Providers naturally argued the opposite – but given some of the high-profile governance stories in the press, they didn’t get very far. The committee is therefore calling on the Welsh Government ensure that the new Tertiary Commission “has the scope to imagine and put into place” the “detailed powers, interventions, incentives and sanctions it feels are required for the effective regulation of a varied and dynamic tertiary education sector”.

On access we get echoes of English sector lobbying over OFFA. The sector said that the current regime was “bureaucratic, resource intensive for HEFCW and focus too much on inputs”. The timeframe is also an issue – “the process requires plans must be written without knowing how effective the last two plans have been”. It’s hard not to predict a shift to outcomes, longer time frames and an end to minimum spend expectations, as we’ve seen OfS implement in England.

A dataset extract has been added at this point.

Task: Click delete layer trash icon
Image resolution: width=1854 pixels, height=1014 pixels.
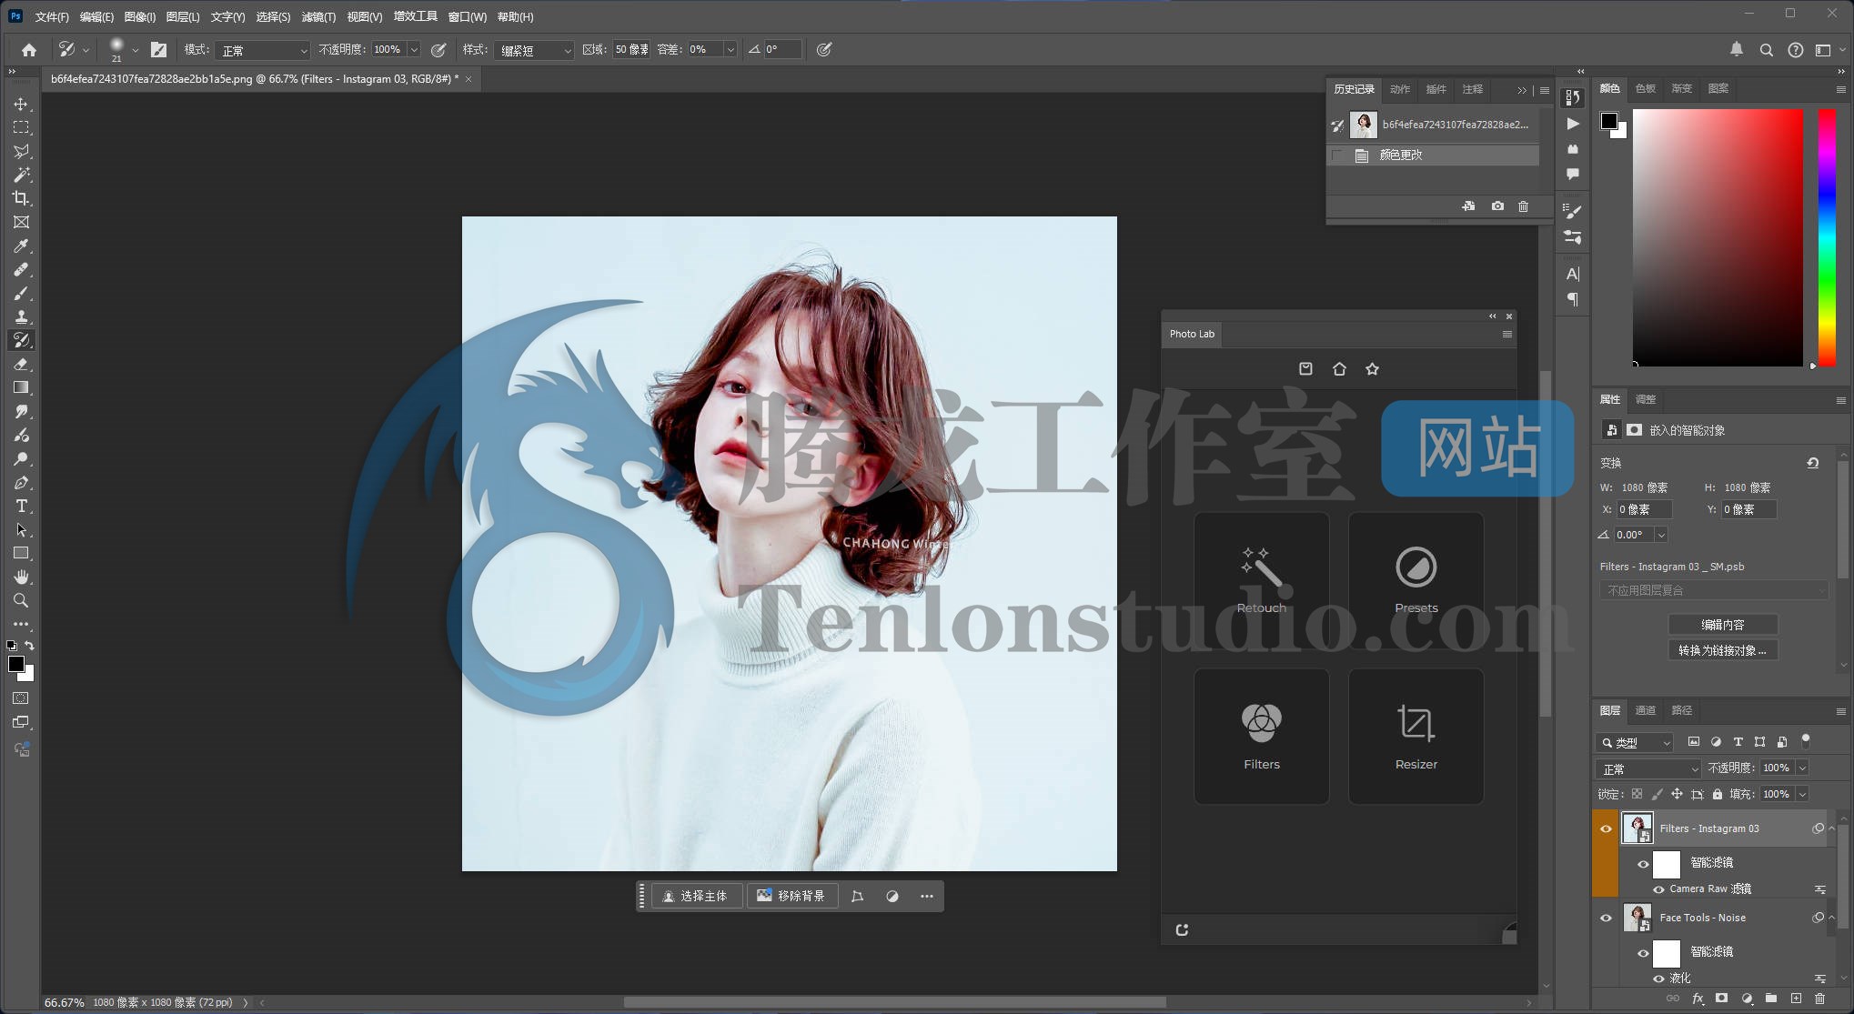Action: point(1820,999)
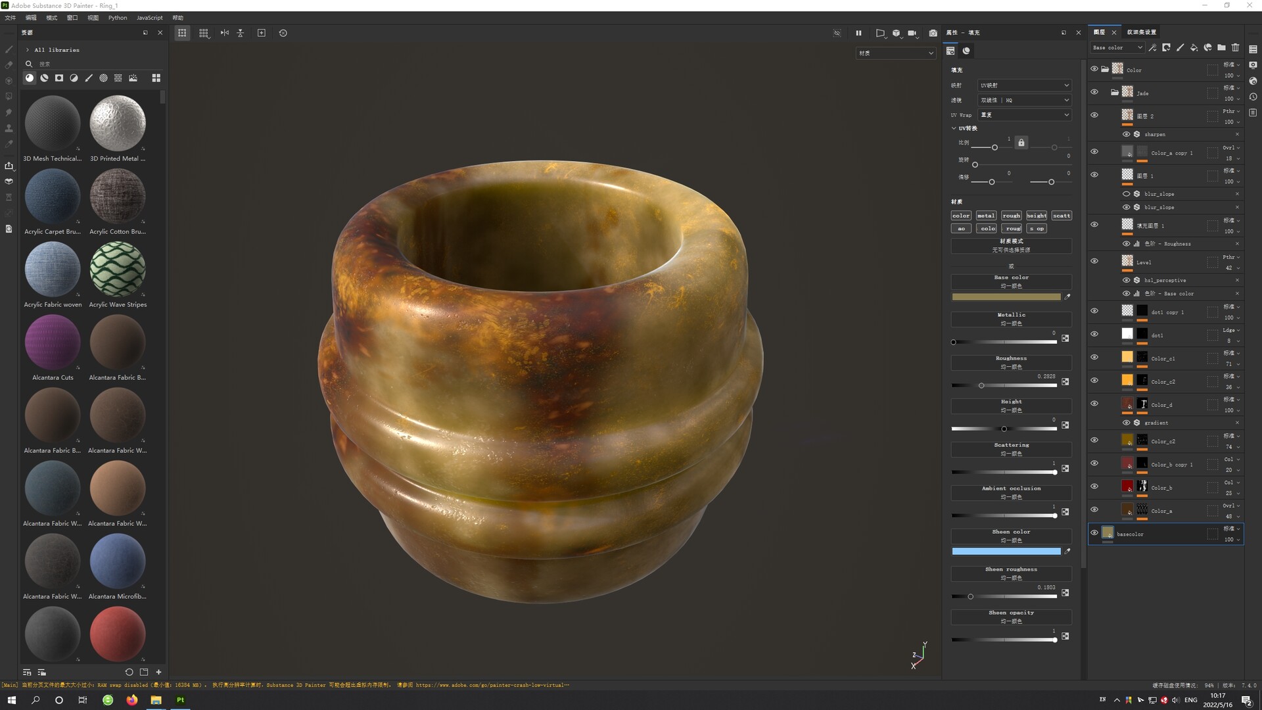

On national priorities, there’s a tartan tilt. “HEFCW’s most prominent lever, fee and access plans, relate only to the relatively narrow objectives of widening access”, says the committee, and “in our view, beyond widening access, HEFCW’s ability to lever delivery of national priorities is surprisingly restricted if such priorities are not accompanied by associated hypothecated funding to providers”.

It goes on:

We agree with the Minister that in future, tertiary education providers that benefit from public subsidy and funding should be expected to contribute to a wider range of national priorities, and that, on the whole, the focus should be on outcomes and not outputs or inputs”. See outcome agreements in Scotland.

The student interest

And then there’s students. In the committee’s view, the 2015 Act and other relevant legislation offers a “minimalist conception” of student interests that is “out of touch with student expectations and current debates” in the sector. Fascinatingly, Kirsty Williams had a go at fronting this out by referring to the tests providers have to pass to have their courses individually designated:

“[…] the three crucial questions that those providers have to answer are quality—is what they’re providing to students of a good quality—the financial viability of the institution—again, to try to protect the interests of the students who may find themselves embarking on a course in an institution that isn’t viable—as well as their contribution to […] public good.”

But the committee was having none of it. Buoyed up both by contributions from Universities Wales and NUS’ able Wales President Rob Simpkins, the committee concluded that the lack of wider requirements on issues like the overall student experience, student well-being, or value for money – was unacceptable, and had actually got worse.

It concludes that seeing “student interests” in terms of course quality and provider financial sustainability – the “threshold model” – is increasingly anachronistic in the context of sophisticated student expectations and an ever-increasing focus on “for example student well-being, the overall student experience, and graduate employability. In our view every student should have their reasonable expectations met by any provider in Wales”.

There is a sense in which this is the report you could expect – the current regulatory approach, and HEFCW’s role within it – is already very much on the way out. In making a set of tough recommendations Senedd members are aligning themselves to the governmental direction of travel, and giving Kirsrty Williams pre-backing for a powers push that anywhere else would have caused partisan politicking. It’s almost like she planned it.

Where this goes next will be interesting. England’s eventual response to Augar will have a big impact if it ever emerges, but away from the fees question Wales will be looking to carve a role out for its new tertiary body that is simultaneously more powerful than HEFCW, retains the “character” of co-regulation, causes universities to better aligned with national priorities, and sets up the “student interest” in a more meaningful way than “public subsidy” or a Barber-esque obsession with “student outcomes”. And if all that sounds like trying to have your Welsh cakes and eating them, you’d be right.